(Stored items)
····················
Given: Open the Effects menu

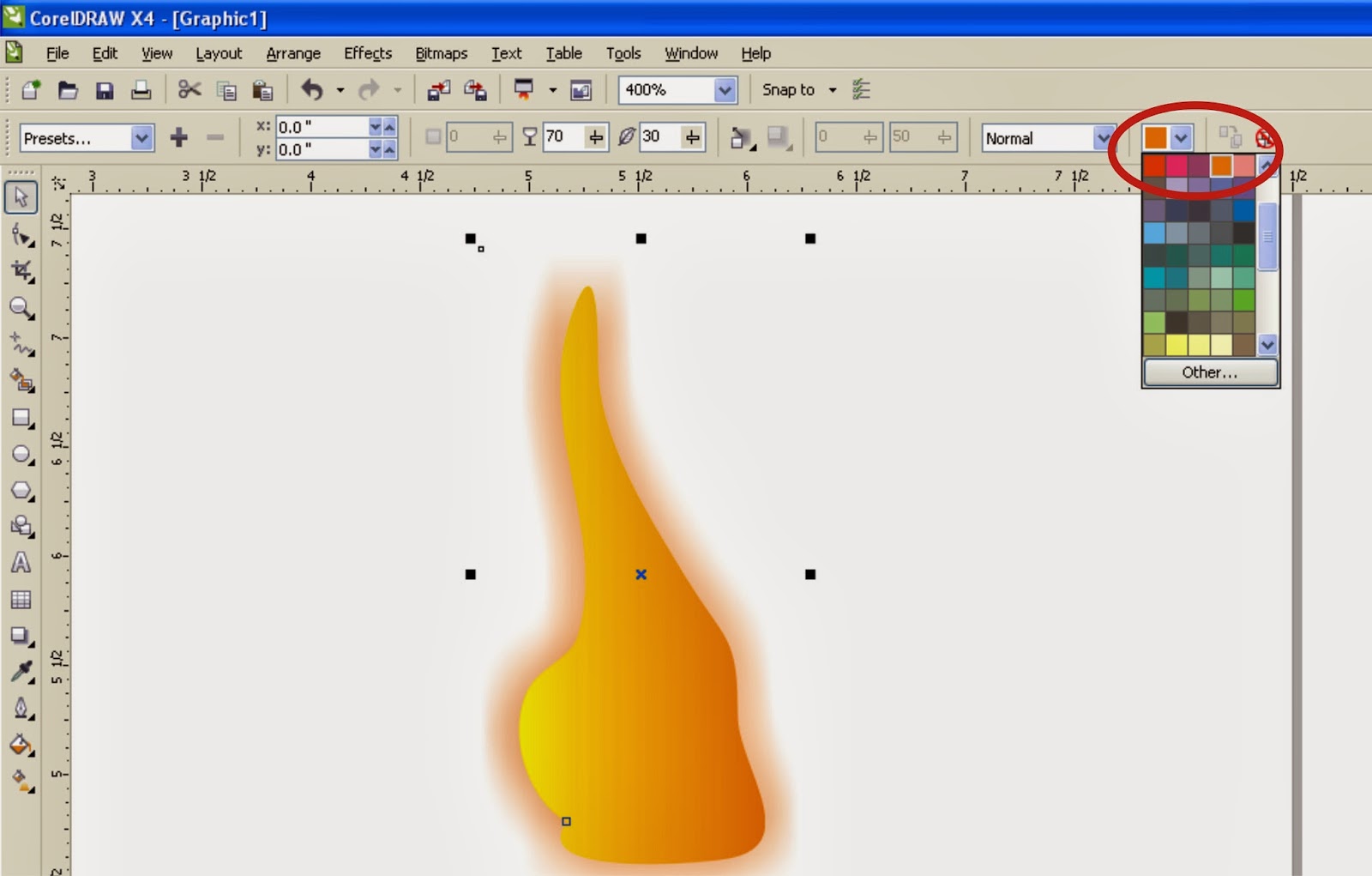Looking at the screenshot, I should point(367,53).
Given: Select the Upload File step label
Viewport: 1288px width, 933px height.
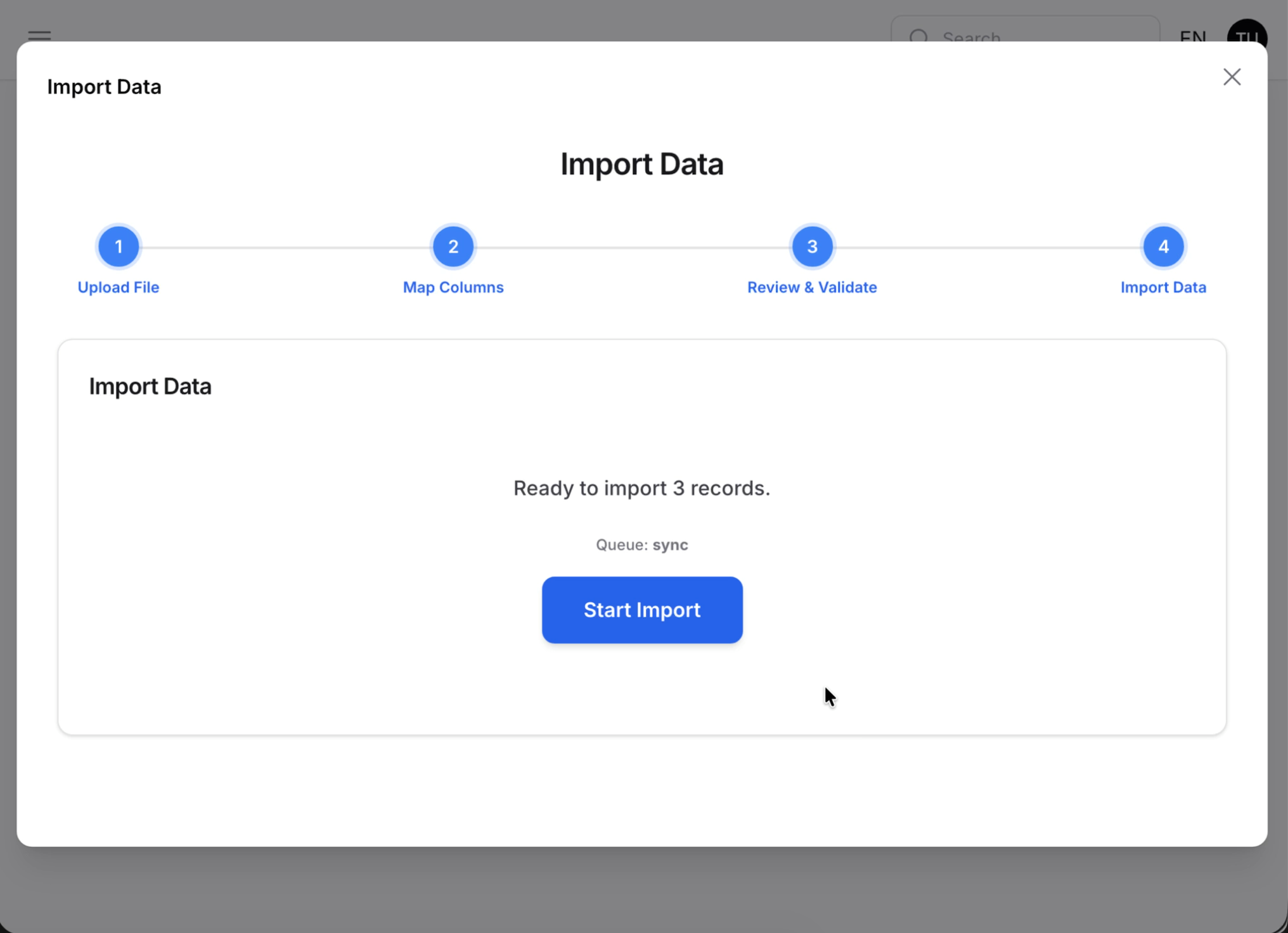Looking at the screenshot, I should tap(118, 287).
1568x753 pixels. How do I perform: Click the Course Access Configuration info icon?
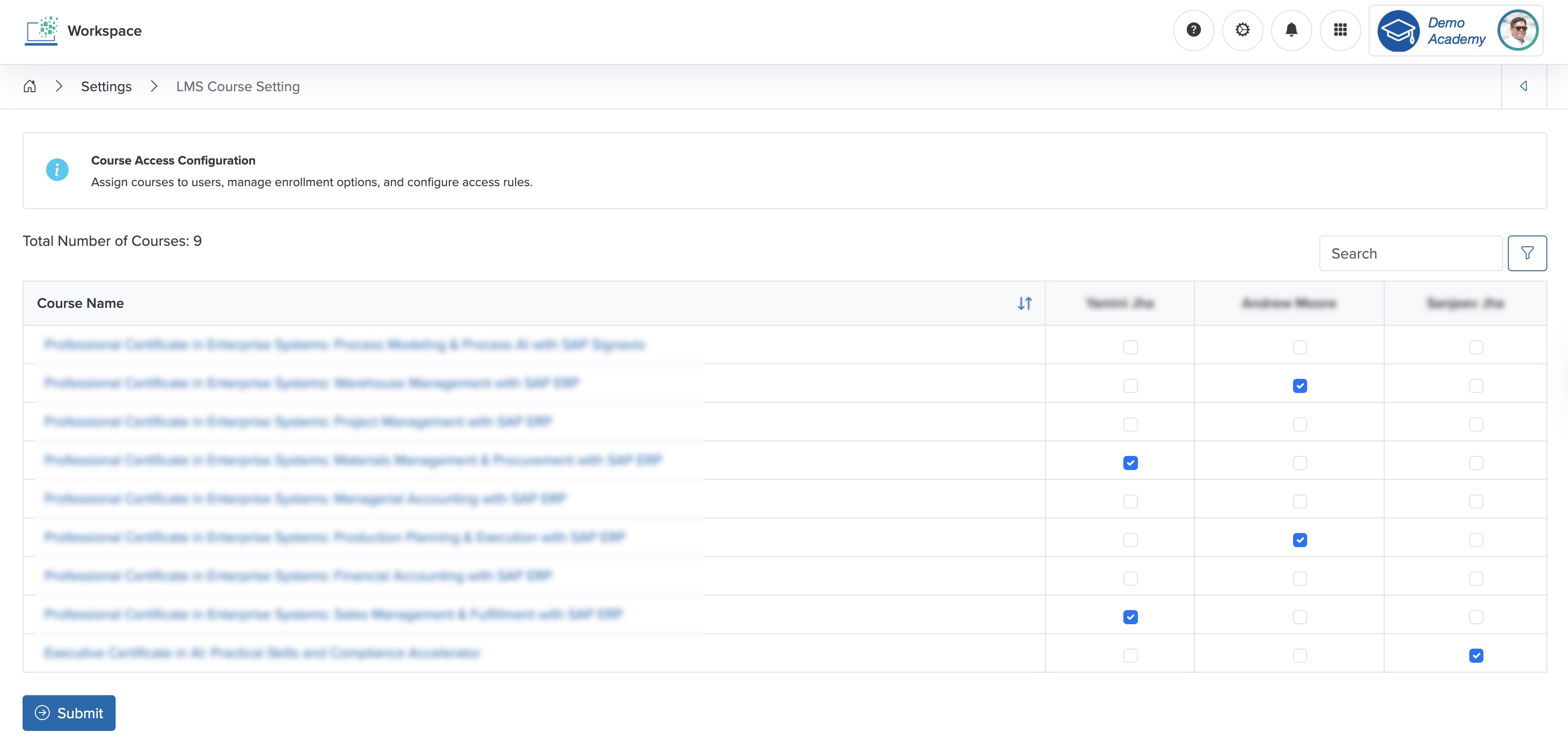pyautogui.click(x=56, y=170)
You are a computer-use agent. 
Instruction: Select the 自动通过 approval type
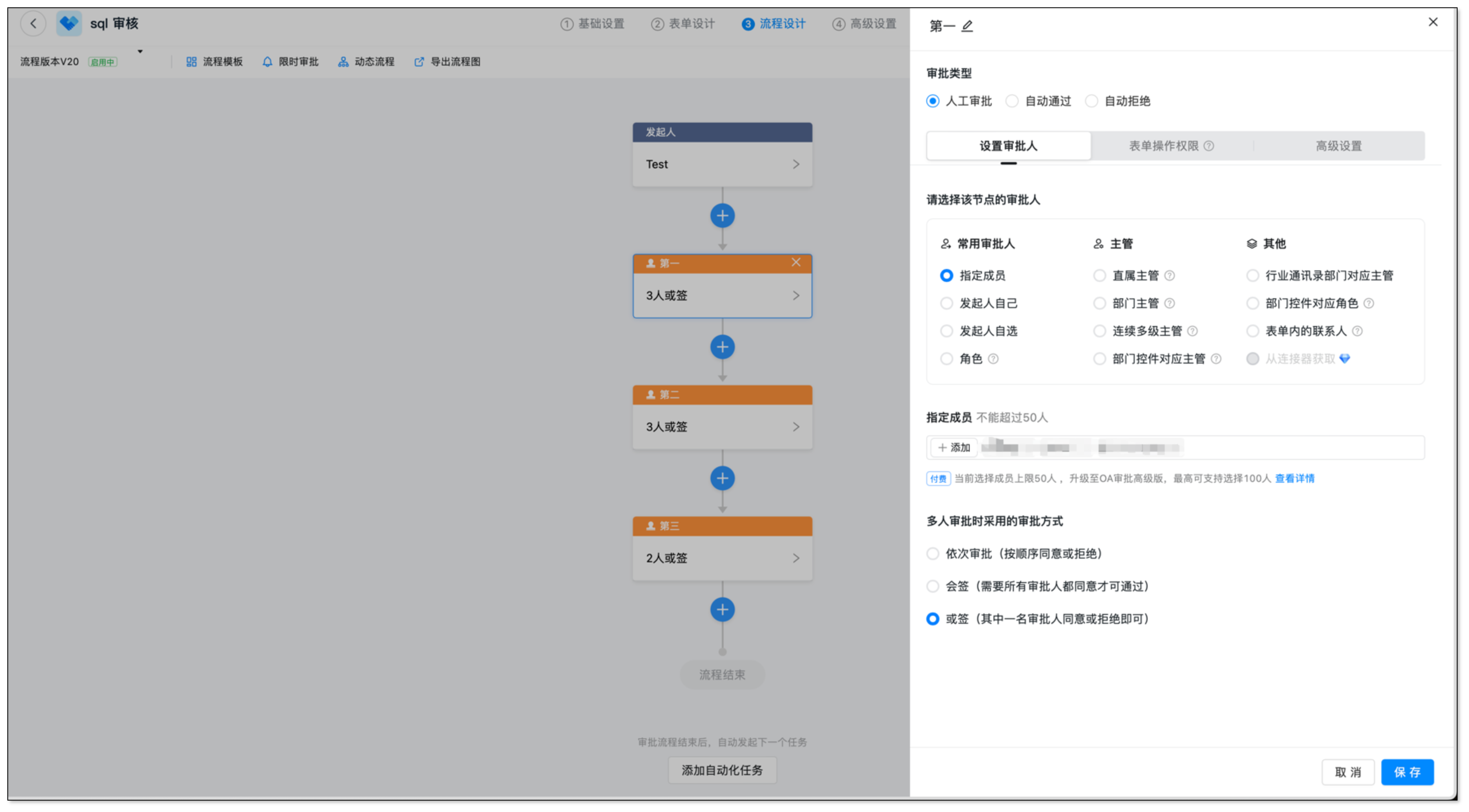1012,102
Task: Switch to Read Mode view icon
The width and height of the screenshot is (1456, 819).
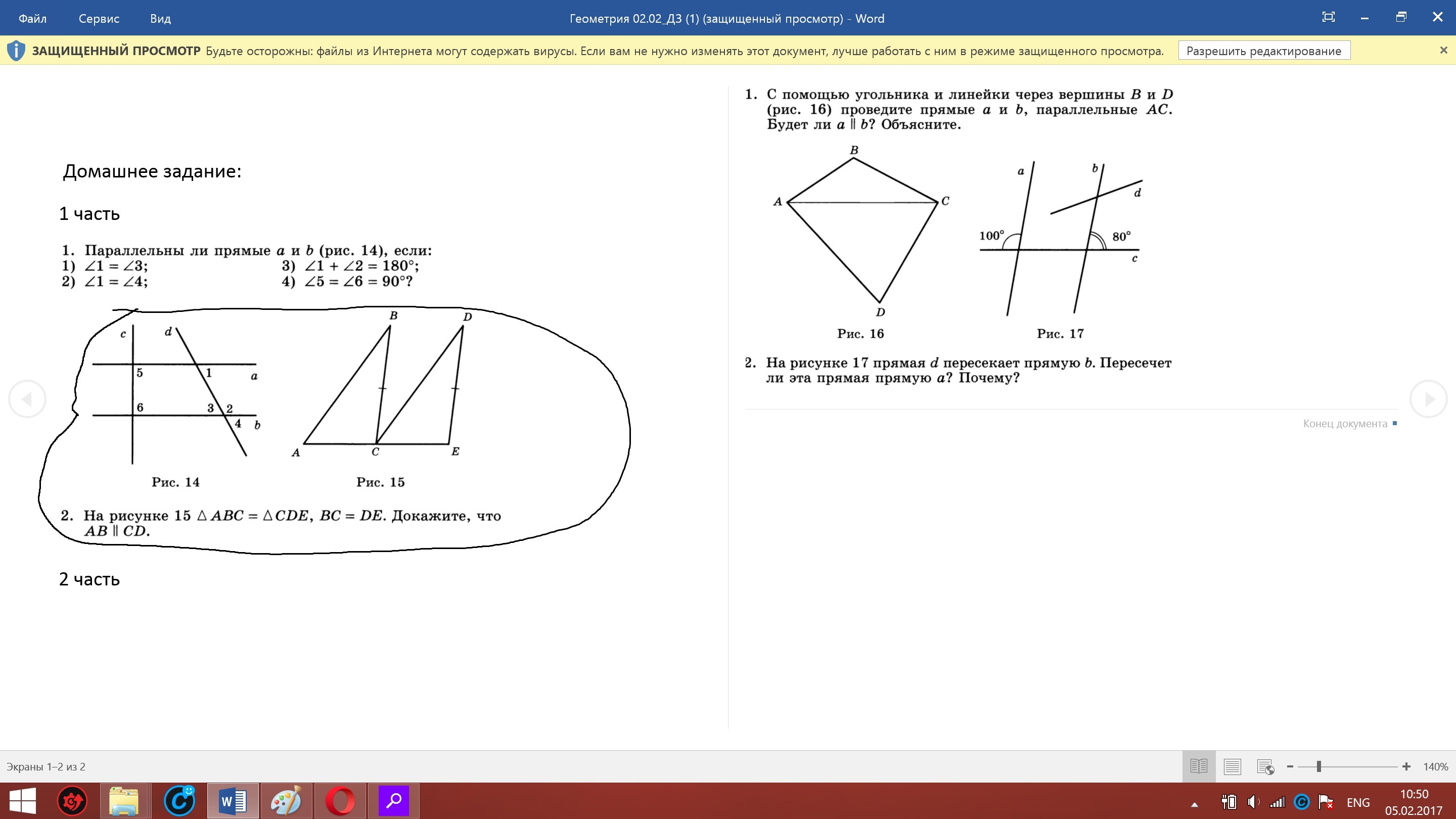Action: tap(1198, 766)
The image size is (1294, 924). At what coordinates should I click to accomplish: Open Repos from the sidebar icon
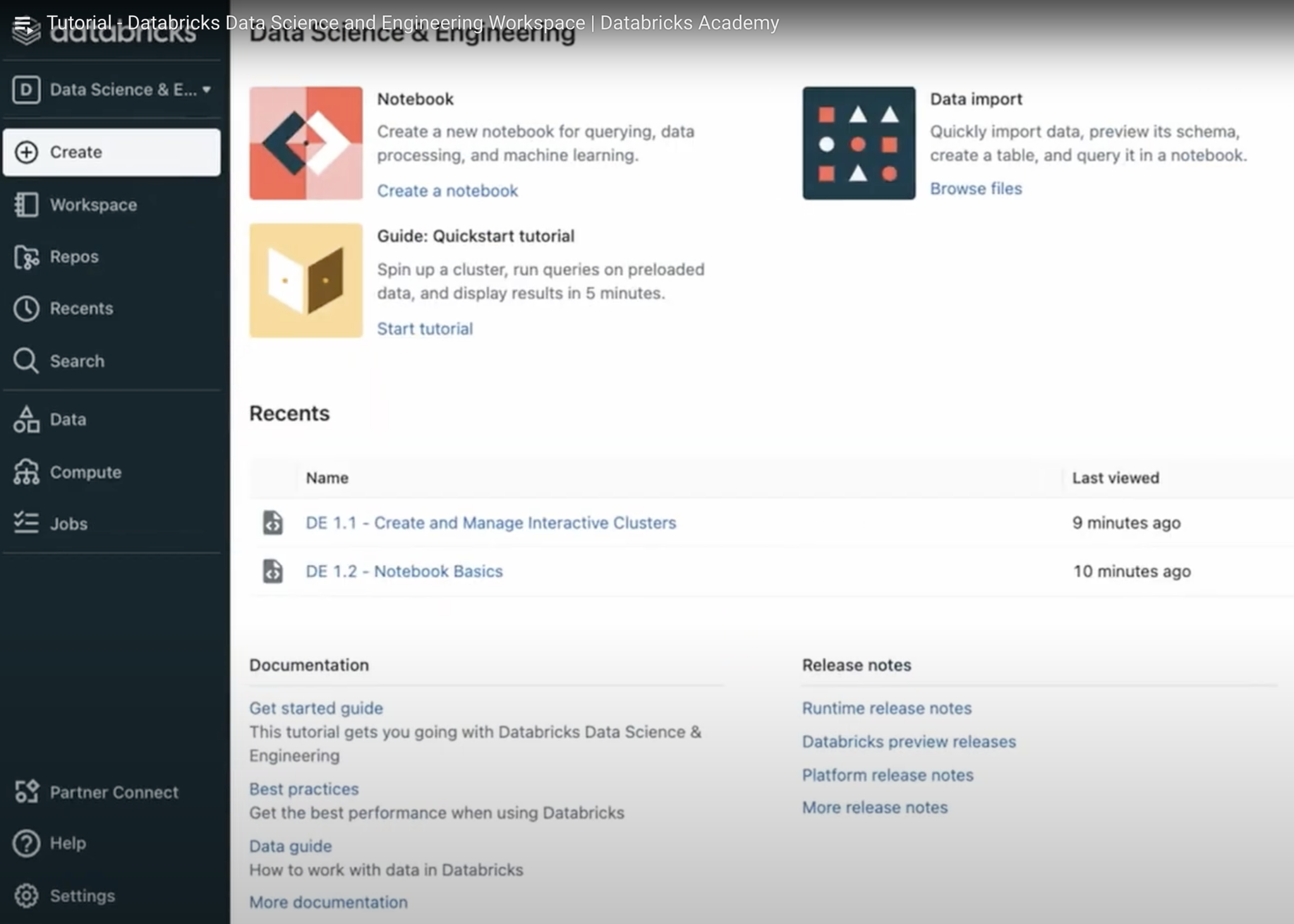[x=26, y=257]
····················
The lines above starting at the one that holds "Viewport: 1288px width, 933px height." and ending at the one that holds "You are a computer-use agent." are to be written out exactly, ends included, and no pictures are to be copied.

Viewport: 1288px width, 933px height.
Looking at the screenshot, I should tap(118, 287).
1568x753 pixels. How do I perform: Click the Course Access Configuration info icon?
pyautogui.click(x=56, y=170)
You are a computer-use agent. 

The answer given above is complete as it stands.